These initiatives -- a regulatory strategy, an open public meeting, and a draft guidance document for industry -- are significant steps FDA has taken in the implementation of DSHEA.
These initiatives refine the direction the agency is taking to regulate dietary supplements," said FDA Acting Commissioner Lester M. Crawford.
"We now have a clear roadmap to share with the dietary supplement industry, while at the same time giving consumers a higher level of assurance about the safety of dietary supplement products and the reliability of their labeling."
The FDA intends to improve the transparency, predictability, and consistency of its scientific evaluations and regulatory actions to protect consumers against unsafe dietary supplements and dietary supplements making unauthorized, false, or misleading claims.
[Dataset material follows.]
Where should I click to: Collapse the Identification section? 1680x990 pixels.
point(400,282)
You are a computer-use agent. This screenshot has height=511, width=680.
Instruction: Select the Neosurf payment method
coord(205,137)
FDA will continue to protect consumers by pursuing products that violate the law
The agency will continue its ongoing efforts of monitoring and evaluating product safety, ingredient safety, and product labeling, as well as ensuring product quality.
In the first initiative, a regulatory strategy, FDA will work collaboratively with its Federal and other partners to improve the evidentiary base FDA uses to make safety and enforcement decisions about dietary ingredients and dietary supplements.
FDA will also implement a transparent, systematic, and predictable process to evaluate safety concerns about dietary ingredients and dietary supplements.
FDA's regulatory actions will be based on the totality of the scientific evidence available, including the pharmacology of the substance, scientific literature, adverse event reports, and evidence-based reviews.
FDA has announced its second initiative -- a public meeting on November 15, 2004 that is designed to seek public comment on the type, quantity, and quality of evidence manufacturers should provide FDA in a new dietary ingredient notification.
In addition, FDA will thoroughly review comments it receives from the public meeting before implementing any next steps.
The agency is committed to taking action against unsafe products.
Another aspect to the strategy is ensuring product quality.
The third initiative reflects FDA's commitment to fully implement DSHEA by asking for comments on a draft guidance document on the amount, type and quality of evidence a manufacturer should have to substantiate a claim made under 403 (r)(6) of the Federal Food, Drug, and Cosmetic Act (the Act), e.g., a structure function claim.
"The guidance FDA has issued today sends a clear and strong reminder to marketers that claims about the benefits of dietary supplements, wherever they appear, must be truthful and substantiated by high quality scientific evidence," said Federal Trade Commission Chairman, Deborah Platt Majoras.
Dr Crawford commented, "FDA will continue to protect consumers by pursuing products that violate the law".